Meet Our Neighbors: Jersey's edition

[Here's Green Appler Kevin Davis with a story on our newish neighbors]

In our continuing endeavor to entice East-of-Stanyan-Street-dwellers to spend a day in the Avenues, may we introduce Jersey’s Sandwiches one block north of us at 6th Avenue and Cornwall.

Erick Morton, who owns the store with his wife Shannon Gnatek, curates his selection of ingredients: Charlie’s Pride brand navel cut pastrami, Carando brand Genoa salami, Dutch Crunch from South City’s Ofiesh family bakery outlet, freshly ground horseradish, homemade Russian dressing, freshly made pesto with roasted pine nuts, Chevrine brand goat cheese, Tillamook cheddar, crumbled Maytag pungent blue cheese, imported fruity and complicated Emmental Swiss cheese.

“It’s either that or not have Swiss cheese,” says Morton. “I’m kind of a nut about it. My food costs are out of control.
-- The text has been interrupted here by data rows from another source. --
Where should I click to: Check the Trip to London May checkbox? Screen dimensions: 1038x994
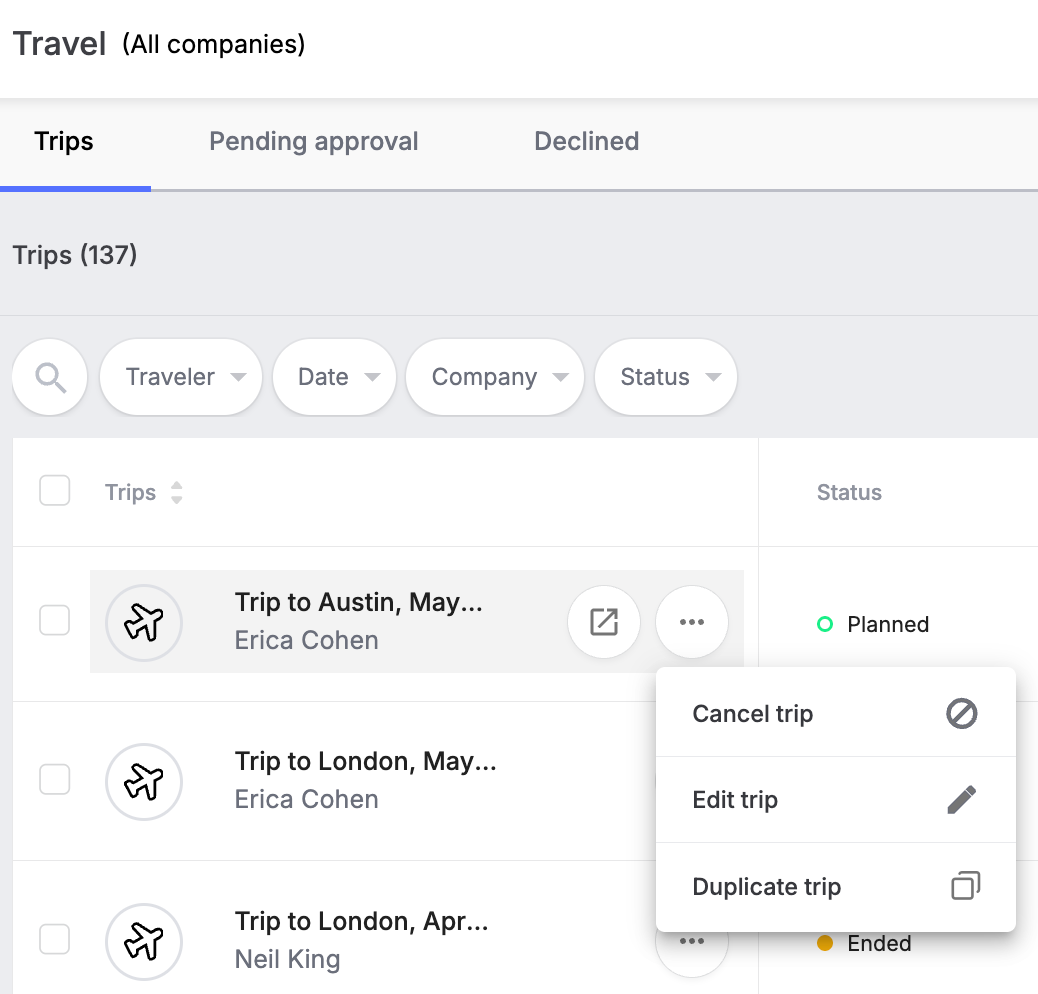click(x=54, y=779)
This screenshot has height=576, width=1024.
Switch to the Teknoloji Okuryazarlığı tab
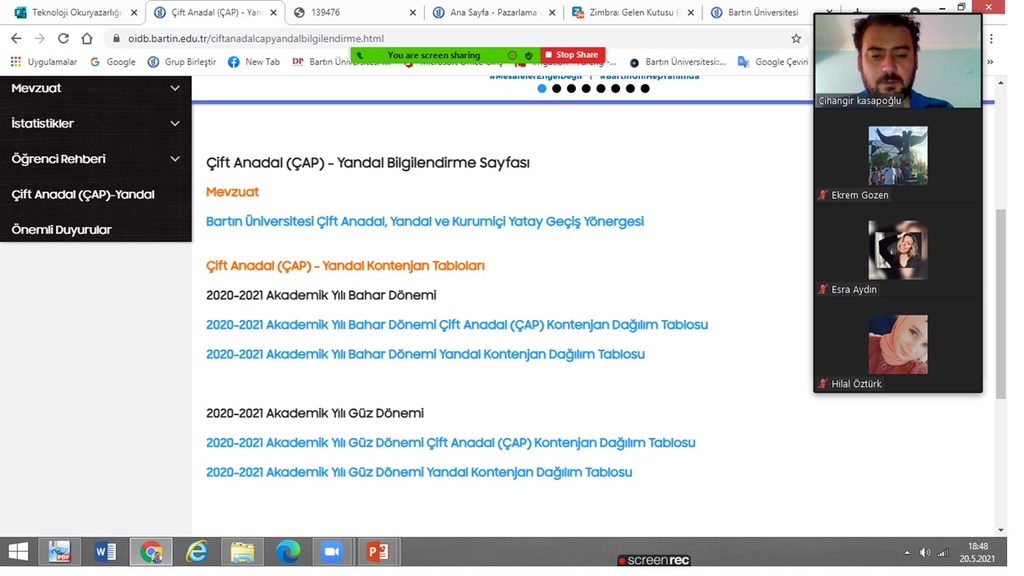click(75, 13)
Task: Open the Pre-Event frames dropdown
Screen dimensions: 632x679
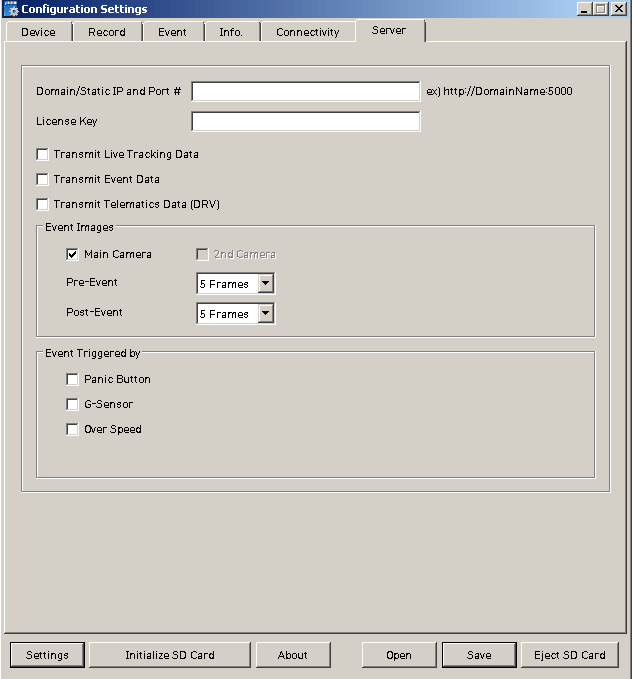Action: tap(265, 284)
I won’t serve anything I’m not proud of.”

“My starting point was friends and acquaintances,” says Morton, who developed his recipes through trial and error, seeking advice from contacts in his six years bartending at Beach Chalet, the old Broadway Street Enrico’s, Presidio Heights’ Spruce, and most recently the TenderNob’s Fly Bar. “I’d pick the brain of whatever chef I was working with.”

Jersey’s complex and time-intensive spicy chicken, for example, is brined in vinegar, then marinated in olive oil, rosemary, thyme, shallots, and garlic, which Morton then serves slathered in tangy chili pepper Sriracha aioli sauce.

Morton, 35, who grew up in the Manhattan suburb of Ramsey, New Jersey, poaches his meatballs in his own marinara sauce, and roasts the Angus beef and hormone-free turkey in the morning at Divisidero Street’s Solstice Restaurant.

The tiny Sixth Avenue storefront seemed a fit for both his small

convection oven and budget, without involving deep-pocketed partners.

“I saw the space available and it seemed affordable without getting a bunch of loans, just using personal savings to get a foot in the door,” said Morton, who has an SJSU Masters in Education.

Jersey’s has become an “industry spot,” said Morton, drawing a chef from Ligurian eatery Perbacco, a Michael Mina manager, and 23rd Avenue’s Pizzetta crew.

“That our customers are chefs, servers and bartenders, people in the know, who know what good food is, it’s high praise when people in the culinary industry like what we’re doing,” said Morton who lives with Gnatek across the street from the Masonic Street MUNI barn.

Royal Oak, Michigan, native Shannon Gnatek, 34, left waitressing at the casual Bell Tower Bar and Restaurant at Polk and Jackson to help at Jerseys full time, and before that waited tables at Union Square Morton’s Steakhouse for sometimes big personalities like Hulk Hogan.

“I dropped a bottle of wine on his foot,” says Gnatek who is taking a break from studying at 17th and Capp Street’s Shelley Mitchell Method Acting School.

Gnatek, who quit drinking two years ago, is currently reading Daniel Okrent’s prohibition history “Last Call,” which she was motivated to purchase by a Green Apple shelf talker.

Morton counts Orwell, Palahniuk and Suzanne Collins as favorite authors, but was most recently impressed with Michael Lewis’s The Big Short.

“It will piss you off,” says Morton, who honeymooned with Gnatek by visiting 23 countries in eight months.